Abstract #349 Posted on

Author(s)

  • Laura Corveleyn (Presenting Author) | Laboratory of Pharmaceutical Biotechnology | Ottergemsesteenweg 460, 9000, Gent, Belgium
  • Amélie De Maesschalck | Laboratory of Pharmaceutical Biotechnology | Ottergemsesteenweg 460, 9000, Gent, Belgium
  • Maarten Dhaenens | Laboratory of Pharmaceutical Biotechnology | Ottergemsesteenweg 460, 9000, Gent, Belgium
  • Dieter Deforce | Laboratory of Pharmaceutical Biotechnology | Ottergemsesteenweg 460, 9000, Gent, Belgium

Abstract

Acute Myeloid Leukemia (AML) is a heterogeneous hematologic malignancy marked by the uncontrolled proliferation of abnormal myeloid precursor cells, with impaired differentiation and metabolic shifts, underscoring the need to target epigenetic and metabolic regulators in its treatment.
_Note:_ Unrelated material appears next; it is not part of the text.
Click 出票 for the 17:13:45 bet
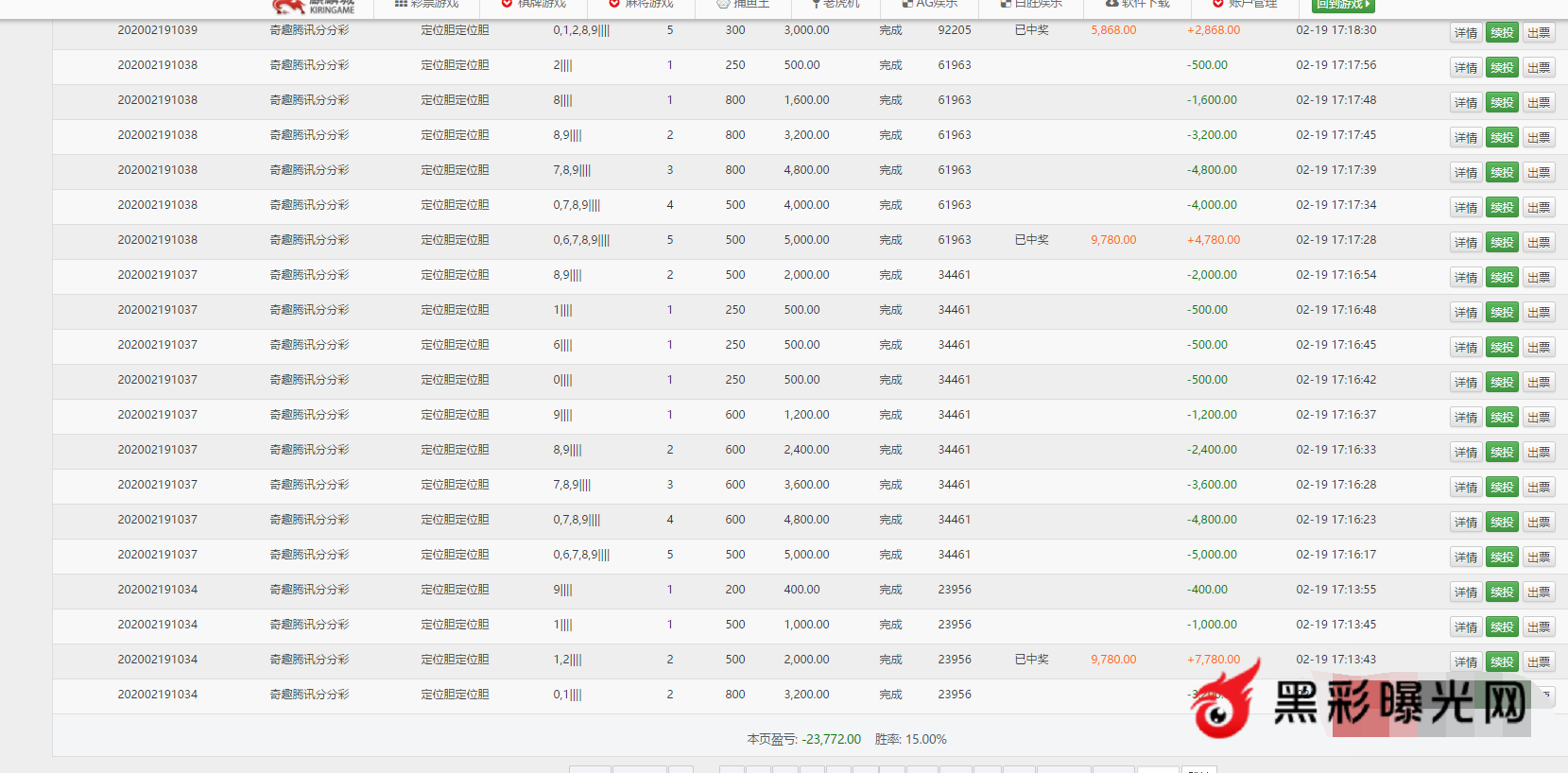tap(1539, 627)
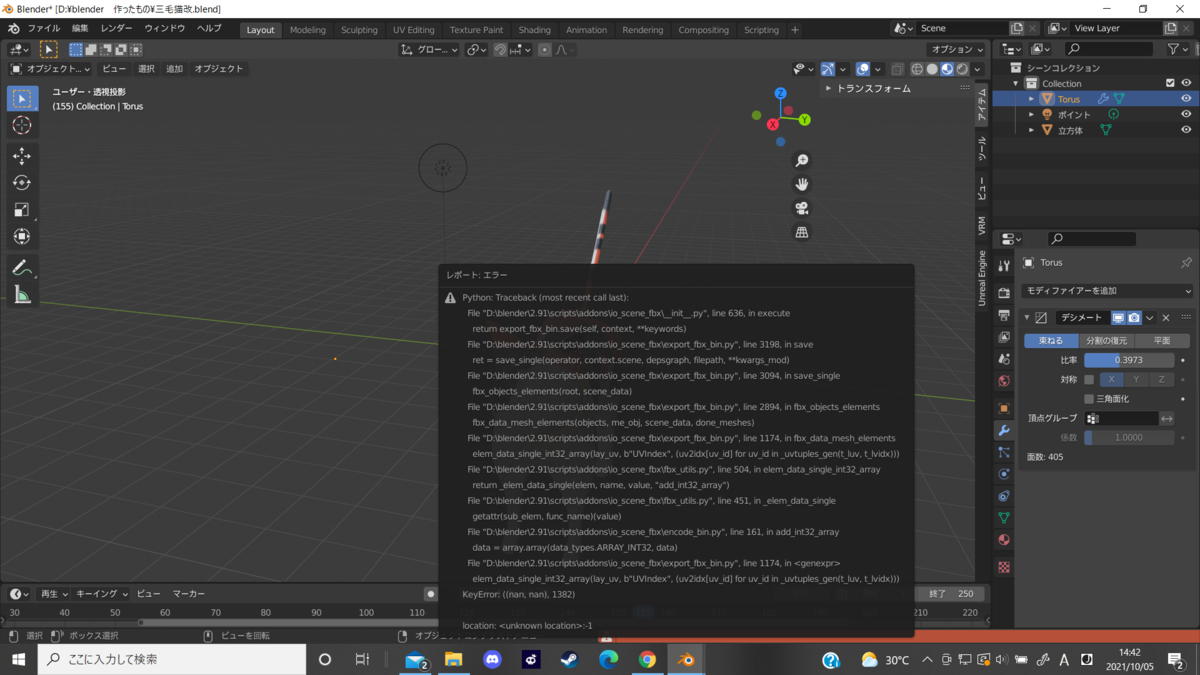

Proteins, histone PTMs and metabolites collectively define the molecular phenotype, i.e. the cellular differentiation state, and non-terminally differentiated myeloid cells are the main drivers in AML. The success of Menin inhibitors (e.g. Revumenib) arises from their ability to disrupt the interaction Menin-KMT2A, which regulates H3K4me. This triggers AML cell differentiation, briefly increasing cell counts before ultimately leading to cell death and remission. ProGenTomics has developed a novel biomolecular framework wherein histone PTMs, protein expression, and metabolism form an "energy-information axis", with histones acting as signal integrators, that regulate gene activity based on the cell’s metabolic state. Using a multi-omics MS-based approach, we profiled the histonome, metabolome and proteome from a single cell pellet. This workflow was implemented across 18 genetically distinct AML cell lines, generating a coherent dataset, that facilitates the identification of key molecular regulators of AML differentiation therapy. By applying our multi-omics workflow to a timelapse design, we will study causation during AML differentiation within the framework of our newly established picture.